Yönerge A:
Lütfen Balfour Deklarasyonu hakkındaki metne göre şu soruları yanıtlayın:
(i) Balfour'un mektubu hangi tarihte yazıldı?
(ii) Arthur James Balfour o dönemde hangi görevdeydi?
(iii) Balfour'un ismiyle ün yapan mesaj kaç kelimeliktir?
Yönerge B:
Balfour Deklarasyonu hakkındaki metnin "5416,63% 0,09" ifadesinden "ve gözyaşı durmadı." ifadesine kadar olan kısmını harfi harfine aktarın.
Yönerge C:
Balfour Deklarasyonu hakkındaki metnin devamını, gösterilen son cümleden itibaren yazın.

Bugün, 3 Kasım 2025 Pazartesi
  • BIST 100

    11060,39%0,81
  • DOLAR

    42,04% -0,04
  • EURO

    48,51% -0,09
  • GRAM ALTIN

    5416,63% 0,09
  • Ç. ALTIN

    8921,73% -0,71

Filistin'in ilk 'felaketi': Balfour Deklarasyonu

2 Kasım 1917'de İngiliz Dışişleri Bakanı Arthur James Balfour'un siyonist lider Rothshild'e mektubu, başta Filistin olmak üzere Orta Doğu'da felaketin başlangıcı olurken 108 yıldır kan ve gözyaşı durmadı.

GÜNDEM 3.11.2025 13:40:07 0
Filistin

Bugün, Balfour Deklarasyonu'nun üzerinden 100 yıldan fazla zaman geçti. İngiliz mandası döneminde hız kazanan Yahudi göçü ve toprak talepleri, yerli Filistinliler için sistematik bir yerinden edilme sürecine dönüştü. Bir halkın vatanı, işgalci Yahudiler için "vadedilmiş toprak" ilan edilirken, bölge kan, gözyaşı ve soykırımlara sahne olan bir sarmala girdi. Tarihin bu kara lekesi, milyonlarca mültecinin acısı ve bitmek bilmeyen bir işgalle hâlâ haykırıyor.

Filistin toprakları üzerinde siyonist rejimin kurulmasına, işgal ve katliamlara yol açan “Balfour Deklarasyonu”nun üzerinden tam 108 yıl geçti.

İngiltere’nin dönemin Dışişleri Bakanı Arthur James Balfour’un ismiyle ün yapmış olan 67 kelimelik mesajla, 108 yıl önce Filistin toprakları siyonistlerin bölgedeki projesi lehine çalınmaya ve gasp edilmeye başlandı.

Verilen Malzeme:
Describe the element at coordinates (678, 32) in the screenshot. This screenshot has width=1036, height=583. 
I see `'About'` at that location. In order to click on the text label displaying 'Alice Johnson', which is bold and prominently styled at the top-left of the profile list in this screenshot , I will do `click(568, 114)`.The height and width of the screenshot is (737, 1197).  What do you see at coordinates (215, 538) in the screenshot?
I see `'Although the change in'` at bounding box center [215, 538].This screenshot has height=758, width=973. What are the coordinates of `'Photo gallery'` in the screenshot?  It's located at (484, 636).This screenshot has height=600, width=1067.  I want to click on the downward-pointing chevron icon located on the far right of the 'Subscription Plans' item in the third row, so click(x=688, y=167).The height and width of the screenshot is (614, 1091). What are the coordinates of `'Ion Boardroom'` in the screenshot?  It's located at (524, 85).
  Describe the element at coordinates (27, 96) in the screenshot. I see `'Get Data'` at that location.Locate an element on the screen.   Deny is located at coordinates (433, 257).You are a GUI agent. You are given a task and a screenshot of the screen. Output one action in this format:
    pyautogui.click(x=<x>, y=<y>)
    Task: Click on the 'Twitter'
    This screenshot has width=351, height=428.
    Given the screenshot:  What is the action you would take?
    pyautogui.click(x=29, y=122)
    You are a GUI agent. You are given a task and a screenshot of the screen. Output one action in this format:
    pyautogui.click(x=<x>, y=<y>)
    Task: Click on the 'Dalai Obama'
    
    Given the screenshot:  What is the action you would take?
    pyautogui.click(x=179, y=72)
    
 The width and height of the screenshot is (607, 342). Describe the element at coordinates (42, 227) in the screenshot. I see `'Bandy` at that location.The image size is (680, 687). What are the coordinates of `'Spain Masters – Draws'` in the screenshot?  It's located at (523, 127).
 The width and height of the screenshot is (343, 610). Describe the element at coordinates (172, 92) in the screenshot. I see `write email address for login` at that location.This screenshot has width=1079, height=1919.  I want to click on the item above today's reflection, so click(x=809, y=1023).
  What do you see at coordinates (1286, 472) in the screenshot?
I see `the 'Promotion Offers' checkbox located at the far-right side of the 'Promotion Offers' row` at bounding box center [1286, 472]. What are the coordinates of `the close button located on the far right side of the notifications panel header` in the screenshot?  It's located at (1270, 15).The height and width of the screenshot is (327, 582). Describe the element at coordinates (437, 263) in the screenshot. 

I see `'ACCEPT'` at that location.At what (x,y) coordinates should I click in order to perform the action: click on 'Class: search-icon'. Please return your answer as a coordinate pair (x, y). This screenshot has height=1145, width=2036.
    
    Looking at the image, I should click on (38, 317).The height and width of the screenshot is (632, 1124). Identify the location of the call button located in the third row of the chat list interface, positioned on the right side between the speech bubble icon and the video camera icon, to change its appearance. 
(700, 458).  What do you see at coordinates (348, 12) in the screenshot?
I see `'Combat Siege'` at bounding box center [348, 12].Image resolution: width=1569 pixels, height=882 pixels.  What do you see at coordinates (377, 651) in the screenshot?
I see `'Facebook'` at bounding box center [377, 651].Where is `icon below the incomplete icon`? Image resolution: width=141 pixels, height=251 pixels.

Alıştırma Sonucu A:
(i) 2 Kasım 1917
(ii) İngiliz Dışişleri Bakanı
(iii) 67 kelimelik

Alıştırma Sonucu B:
5416,63% 0,09
  • Ç. ALTIN

    8921,73% -0,71

Filistin'in ilk 'felaketi': Balfour Deklarasyonu

2 Kasım 1917'de İngiliz Dışişleri Bakanı Arthur James Balfour'un siyonist lider Rothshild'e mektubu, başta Filistin olmak üzere Orta Doğu'da felaketin başlangıcı olurken 108 yıldır kan ve gözyaşı durmadı.

Alıştırma Sonucu C:
Birinci Dünya Savaşı devam ederken Aralık 1917'de Osmanlı ordusunun 40 günlük Filistin savunması sona erdi ve Kudüs İngilizler tarafından işgal edildi.

İngilizlerin bu topraklara girmekteki maksatları, bölgede Yahudilerin bir devlet kurmalarına imkân sağlamaktı.

Bu mektupla bir ümmetin geleceği çizilirken, siyonist işgalcilerin düşünce ve planı için Filistin topraklarının "yurt edinilmesi" kararlaştırıldı. Bu planı savunanlar, Filistin'de haklarının olduğunu iddia etmek için bu topraklara geldiler. Dolayısıyla bu Deklarasyon ve taahhüt, "Bu toprağa sahip olmayan birinin (İngilizlerin) hakkı olmayan başka birine (Yahudilere) söz vermesiydi."

Sykes-Picot Anlaşması

İngiltere bu kirli planını hayata geçirmek için bölgedeki bütün taraflarla anlaşmalar yaptı. Ürdün Kralı Şerif Hüseyin'e mektuplar yazan İngiltere, Filistin'in Birinci Dünya Savaşı'ndan sonra Arapların kontrolünde olacağını söylüyordu. Diğer yandan da bölgeyi bölüştürmek için Fransa ve Rusya ile Sykes-Picot Anlaşması'nı imzaladı. Anlaşmanın bir parçası olan Rusya, daha sonra Sovyetler Birliği'ni kuran Bolşevik ihtilaliyle anlaşmayı deşifre etti ve İngiliz silahının gücüyle işgal rejimini kuran Balfour'un açıklamalarını yayımladı.

Yapılan bu açıklama, İngiltere'nin her birine ayrı ayrı söz verdiği bu çevreler arasında zor bir süreci başlattı. İngiltere Dışişleri ise şoku atlatmak için önemli köşe taşlarını idare etmeye başladı. Özellikle ilk etapta bu Deklarasyonu kabul etmeyen Amerika'yı ikna etme yollarını aradı.

Amerika Başkanı Wilson bunu kabul ettikten sonra İngiltere Dışişleri Bakanlığı Balfour Deklarasyonu'nu beş nüsha şeklinde yayımladı. Belgeler bölge konusunda uzman diplomatlar tarafından, dil ve taşıdığı anlamları önemseyen hukukçular tarafından incelenmeye başlandı.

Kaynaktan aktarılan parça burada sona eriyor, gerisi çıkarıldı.